1. The following Post Office Savings Banks in Ontario and Quebec are open daily for the receipt and repayment of deposits, during the ordinary hours of Post Office business.

2.

3.

The direct security of the Dominion is given by the Statute for all deposits made.

Any person may have a deposit account, and may deposit yearly any number of dollars, from $1 up to $300, or more with the permission of the Postmaster General.

4 Deposits may be made by married women, and deposits so made, or made by women who shall afterwards marry, will be repaid to any such woman.

5. As respects children under ten years of age, money may be deposited

FIRSTLY By a parent or friend as Trustee for the child, in which case the deposits can be withdrawn by the Trustee until the child shall attain the age of ten years, after which time repayment will be made only on the joint receipts of both

Trustee and child.

SECONDLY-In the child's own name and, if so deposited, repayment will not be made until the child shall attain the age of ten years.

6. A depositor in any of the Savings Bank Post Offices may continue his deposits at any other of such offices, without notice or change of Pass Book, and can withdraw money at that Savings Bank Office which is most convenient to him.
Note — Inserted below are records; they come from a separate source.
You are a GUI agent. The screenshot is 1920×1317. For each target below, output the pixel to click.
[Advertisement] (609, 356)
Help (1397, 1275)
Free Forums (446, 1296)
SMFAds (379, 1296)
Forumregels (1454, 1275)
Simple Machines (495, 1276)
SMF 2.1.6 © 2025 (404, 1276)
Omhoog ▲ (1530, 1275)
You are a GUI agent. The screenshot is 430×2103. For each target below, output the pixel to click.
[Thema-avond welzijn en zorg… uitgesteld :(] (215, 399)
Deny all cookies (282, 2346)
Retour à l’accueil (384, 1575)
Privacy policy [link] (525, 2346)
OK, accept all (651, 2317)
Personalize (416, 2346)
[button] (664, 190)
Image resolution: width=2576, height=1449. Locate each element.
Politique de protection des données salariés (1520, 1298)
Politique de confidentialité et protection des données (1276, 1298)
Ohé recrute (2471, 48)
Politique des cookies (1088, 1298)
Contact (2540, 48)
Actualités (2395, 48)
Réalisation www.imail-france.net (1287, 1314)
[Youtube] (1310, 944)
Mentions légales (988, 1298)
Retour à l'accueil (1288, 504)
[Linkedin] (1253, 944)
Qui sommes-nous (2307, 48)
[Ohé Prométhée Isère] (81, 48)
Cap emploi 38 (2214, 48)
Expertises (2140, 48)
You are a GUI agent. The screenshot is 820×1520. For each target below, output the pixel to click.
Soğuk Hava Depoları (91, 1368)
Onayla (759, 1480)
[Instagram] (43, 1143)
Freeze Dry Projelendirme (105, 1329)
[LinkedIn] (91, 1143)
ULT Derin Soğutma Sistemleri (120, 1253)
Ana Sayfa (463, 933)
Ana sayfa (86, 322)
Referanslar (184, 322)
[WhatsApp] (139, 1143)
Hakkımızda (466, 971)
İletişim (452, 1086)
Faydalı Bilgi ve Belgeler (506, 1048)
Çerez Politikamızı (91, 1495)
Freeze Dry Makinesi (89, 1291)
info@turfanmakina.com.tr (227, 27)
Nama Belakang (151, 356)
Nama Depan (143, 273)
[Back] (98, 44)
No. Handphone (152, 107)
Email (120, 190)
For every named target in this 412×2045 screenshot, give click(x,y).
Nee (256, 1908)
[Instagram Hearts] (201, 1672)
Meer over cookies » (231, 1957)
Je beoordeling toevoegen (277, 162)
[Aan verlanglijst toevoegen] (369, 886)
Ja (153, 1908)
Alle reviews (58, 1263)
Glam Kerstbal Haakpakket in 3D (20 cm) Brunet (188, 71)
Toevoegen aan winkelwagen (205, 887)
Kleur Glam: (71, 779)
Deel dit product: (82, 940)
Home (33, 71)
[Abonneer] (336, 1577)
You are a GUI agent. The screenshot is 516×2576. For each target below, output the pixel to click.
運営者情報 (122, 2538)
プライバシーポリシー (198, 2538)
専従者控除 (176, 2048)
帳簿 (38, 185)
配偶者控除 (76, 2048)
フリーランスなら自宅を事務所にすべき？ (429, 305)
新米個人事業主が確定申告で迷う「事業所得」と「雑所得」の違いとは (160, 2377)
For instance, if he makes his first deposit at the Savings Bank at Cobourg, he may make further deposits at, or withdraw his money through, the Post Office Bank at Collingwood or Quebec, Sarnia, Brockville, or any place which may be convenient to him, whether he continue to reside at Cobourg or move to some other place.

7. Each depositor is supplied with a Pass Book, which is to be produced to the Postmaster every time the depositor pays in or withdraws money, and the sums paid in or withdrawn are entered therein by the Postmaster receiving or paying

the same.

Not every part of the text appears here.